What this task involves: Whenever a line in this data holds the word "computer", report that line in full.

Supplied entries:
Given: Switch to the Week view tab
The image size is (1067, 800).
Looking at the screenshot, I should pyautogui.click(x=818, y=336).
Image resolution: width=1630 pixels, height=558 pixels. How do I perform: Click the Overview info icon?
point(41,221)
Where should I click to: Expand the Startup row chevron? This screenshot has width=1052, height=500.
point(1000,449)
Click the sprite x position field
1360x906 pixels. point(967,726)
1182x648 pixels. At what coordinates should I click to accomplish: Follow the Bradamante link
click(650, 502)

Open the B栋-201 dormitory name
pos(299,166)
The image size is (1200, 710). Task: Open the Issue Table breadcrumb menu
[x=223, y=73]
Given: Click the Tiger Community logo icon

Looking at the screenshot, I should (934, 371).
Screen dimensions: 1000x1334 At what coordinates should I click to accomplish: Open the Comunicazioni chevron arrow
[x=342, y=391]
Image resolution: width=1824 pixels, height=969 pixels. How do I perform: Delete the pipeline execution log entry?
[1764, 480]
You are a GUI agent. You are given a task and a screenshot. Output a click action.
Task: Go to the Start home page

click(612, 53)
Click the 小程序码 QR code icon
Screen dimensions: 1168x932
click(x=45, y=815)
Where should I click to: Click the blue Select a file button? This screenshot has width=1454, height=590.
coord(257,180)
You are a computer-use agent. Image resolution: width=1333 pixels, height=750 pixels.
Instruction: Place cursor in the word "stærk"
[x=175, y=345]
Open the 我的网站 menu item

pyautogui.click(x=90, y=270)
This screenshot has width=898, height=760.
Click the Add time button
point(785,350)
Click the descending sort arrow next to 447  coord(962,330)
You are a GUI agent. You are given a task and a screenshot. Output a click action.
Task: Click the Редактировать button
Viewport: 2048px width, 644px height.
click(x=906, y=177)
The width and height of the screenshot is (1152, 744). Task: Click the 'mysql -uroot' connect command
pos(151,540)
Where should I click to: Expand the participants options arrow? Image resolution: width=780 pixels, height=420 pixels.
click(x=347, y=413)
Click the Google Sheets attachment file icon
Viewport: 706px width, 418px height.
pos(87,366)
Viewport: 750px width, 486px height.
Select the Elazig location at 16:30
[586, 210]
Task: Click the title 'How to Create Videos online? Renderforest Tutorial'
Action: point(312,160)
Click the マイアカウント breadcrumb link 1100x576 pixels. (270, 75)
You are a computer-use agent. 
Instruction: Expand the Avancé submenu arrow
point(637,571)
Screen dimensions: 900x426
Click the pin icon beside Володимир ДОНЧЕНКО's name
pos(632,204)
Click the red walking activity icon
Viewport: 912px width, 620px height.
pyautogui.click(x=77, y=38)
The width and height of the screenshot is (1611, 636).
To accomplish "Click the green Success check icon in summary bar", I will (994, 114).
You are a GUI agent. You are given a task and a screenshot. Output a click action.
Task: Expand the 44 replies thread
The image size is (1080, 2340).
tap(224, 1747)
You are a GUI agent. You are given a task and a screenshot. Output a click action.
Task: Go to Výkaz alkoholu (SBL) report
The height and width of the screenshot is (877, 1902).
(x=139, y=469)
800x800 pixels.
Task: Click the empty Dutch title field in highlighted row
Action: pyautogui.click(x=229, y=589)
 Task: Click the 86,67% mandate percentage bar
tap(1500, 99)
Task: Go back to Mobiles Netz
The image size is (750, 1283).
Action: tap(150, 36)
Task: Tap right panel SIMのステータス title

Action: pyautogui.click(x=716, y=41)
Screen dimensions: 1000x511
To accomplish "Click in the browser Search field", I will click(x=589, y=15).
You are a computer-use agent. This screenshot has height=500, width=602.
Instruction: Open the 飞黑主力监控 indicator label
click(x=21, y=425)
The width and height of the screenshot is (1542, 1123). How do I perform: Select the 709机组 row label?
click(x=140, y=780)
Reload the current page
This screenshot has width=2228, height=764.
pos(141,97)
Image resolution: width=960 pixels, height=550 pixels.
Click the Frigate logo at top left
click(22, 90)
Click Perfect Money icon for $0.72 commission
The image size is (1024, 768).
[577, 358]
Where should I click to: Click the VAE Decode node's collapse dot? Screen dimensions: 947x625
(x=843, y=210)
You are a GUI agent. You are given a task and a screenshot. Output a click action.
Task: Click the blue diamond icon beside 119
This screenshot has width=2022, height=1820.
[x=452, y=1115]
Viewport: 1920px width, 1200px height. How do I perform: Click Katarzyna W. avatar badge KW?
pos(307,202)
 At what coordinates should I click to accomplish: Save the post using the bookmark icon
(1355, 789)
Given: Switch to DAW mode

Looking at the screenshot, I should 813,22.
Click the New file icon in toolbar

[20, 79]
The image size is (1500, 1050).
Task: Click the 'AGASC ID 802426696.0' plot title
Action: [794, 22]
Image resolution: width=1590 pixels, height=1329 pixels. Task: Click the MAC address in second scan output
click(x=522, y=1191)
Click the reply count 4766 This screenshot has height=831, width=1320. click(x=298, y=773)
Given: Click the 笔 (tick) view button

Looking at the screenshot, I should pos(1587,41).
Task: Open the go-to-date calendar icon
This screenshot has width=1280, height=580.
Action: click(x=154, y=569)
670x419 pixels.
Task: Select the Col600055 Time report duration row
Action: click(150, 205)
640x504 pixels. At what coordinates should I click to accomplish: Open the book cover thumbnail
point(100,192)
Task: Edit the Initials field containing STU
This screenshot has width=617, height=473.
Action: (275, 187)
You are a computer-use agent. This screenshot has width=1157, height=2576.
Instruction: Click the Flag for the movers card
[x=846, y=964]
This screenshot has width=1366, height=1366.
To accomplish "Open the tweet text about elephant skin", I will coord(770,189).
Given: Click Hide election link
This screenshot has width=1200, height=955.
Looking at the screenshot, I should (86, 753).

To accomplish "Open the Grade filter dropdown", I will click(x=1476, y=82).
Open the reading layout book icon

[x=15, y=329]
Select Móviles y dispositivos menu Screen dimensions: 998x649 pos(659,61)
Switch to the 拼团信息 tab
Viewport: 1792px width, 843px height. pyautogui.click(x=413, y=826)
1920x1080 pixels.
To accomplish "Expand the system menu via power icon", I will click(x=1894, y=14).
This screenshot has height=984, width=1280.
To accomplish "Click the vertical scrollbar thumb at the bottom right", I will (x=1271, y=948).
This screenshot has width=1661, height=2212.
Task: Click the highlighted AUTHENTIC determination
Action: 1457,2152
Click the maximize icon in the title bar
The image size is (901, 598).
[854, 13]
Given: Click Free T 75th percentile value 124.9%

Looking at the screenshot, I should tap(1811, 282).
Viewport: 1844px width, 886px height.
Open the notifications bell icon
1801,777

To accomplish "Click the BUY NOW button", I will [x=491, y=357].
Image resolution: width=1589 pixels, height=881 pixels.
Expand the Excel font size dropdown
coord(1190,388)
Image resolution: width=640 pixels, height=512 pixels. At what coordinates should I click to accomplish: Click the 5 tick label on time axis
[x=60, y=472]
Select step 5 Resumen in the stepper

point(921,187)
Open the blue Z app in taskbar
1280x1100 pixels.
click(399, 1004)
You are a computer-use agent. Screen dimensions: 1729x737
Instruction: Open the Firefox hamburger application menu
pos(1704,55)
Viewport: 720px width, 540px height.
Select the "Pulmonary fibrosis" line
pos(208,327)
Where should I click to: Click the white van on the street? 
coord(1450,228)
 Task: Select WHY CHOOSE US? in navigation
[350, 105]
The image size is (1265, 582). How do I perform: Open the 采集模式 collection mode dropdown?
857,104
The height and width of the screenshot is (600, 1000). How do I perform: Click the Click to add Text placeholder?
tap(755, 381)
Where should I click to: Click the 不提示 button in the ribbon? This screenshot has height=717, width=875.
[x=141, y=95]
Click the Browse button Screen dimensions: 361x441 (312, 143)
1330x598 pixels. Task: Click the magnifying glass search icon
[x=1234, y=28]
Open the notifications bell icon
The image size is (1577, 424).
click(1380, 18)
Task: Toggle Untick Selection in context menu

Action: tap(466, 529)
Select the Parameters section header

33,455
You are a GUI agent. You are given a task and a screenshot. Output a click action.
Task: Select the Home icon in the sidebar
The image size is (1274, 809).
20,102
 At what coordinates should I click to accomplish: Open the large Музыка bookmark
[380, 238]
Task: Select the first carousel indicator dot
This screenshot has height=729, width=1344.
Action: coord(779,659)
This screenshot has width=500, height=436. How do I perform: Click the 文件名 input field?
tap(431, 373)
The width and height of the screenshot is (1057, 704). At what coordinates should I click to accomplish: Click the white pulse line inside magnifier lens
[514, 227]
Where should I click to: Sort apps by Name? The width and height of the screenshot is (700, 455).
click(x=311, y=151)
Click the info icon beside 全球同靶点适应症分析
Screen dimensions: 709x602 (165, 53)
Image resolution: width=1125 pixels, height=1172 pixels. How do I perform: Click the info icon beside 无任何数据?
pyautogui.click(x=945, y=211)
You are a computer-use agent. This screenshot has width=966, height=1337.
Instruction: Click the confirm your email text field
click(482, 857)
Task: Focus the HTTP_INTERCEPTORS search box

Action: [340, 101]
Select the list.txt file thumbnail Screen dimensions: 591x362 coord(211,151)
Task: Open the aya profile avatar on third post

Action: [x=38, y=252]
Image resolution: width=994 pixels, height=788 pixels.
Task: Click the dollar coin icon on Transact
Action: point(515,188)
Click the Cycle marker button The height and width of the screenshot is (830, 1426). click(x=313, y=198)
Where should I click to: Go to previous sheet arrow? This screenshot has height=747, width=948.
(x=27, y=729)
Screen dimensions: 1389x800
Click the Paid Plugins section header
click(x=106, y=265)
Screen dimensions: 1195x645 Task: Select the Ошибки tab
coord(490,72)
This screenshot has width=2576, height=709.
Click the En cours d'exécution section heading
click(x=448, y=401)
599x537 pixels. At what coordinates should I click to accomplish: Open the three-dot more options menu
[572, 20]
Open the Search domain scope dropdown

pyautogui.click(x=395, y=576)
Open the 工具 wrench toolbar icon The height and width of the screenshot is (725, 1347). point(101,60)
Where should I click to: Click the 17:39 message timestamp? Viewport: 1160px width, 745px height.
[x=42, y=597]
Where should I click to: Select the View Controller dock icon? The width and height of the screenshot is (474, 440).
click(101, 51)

Result:
You are a computer-use agent. Image resolution: width=1333 pixels, height=750 pixels.
You are a computer-use agent. 
You are a computer-use agent. This screenshot has height=500, width=602.
You are a computer-use agent. This screenshot has width=1157, height=2576.
You are a computer-use agent. Screen dimensions: 1729x737
You are a computer-use agent. This screenshot has width=966, height=1337.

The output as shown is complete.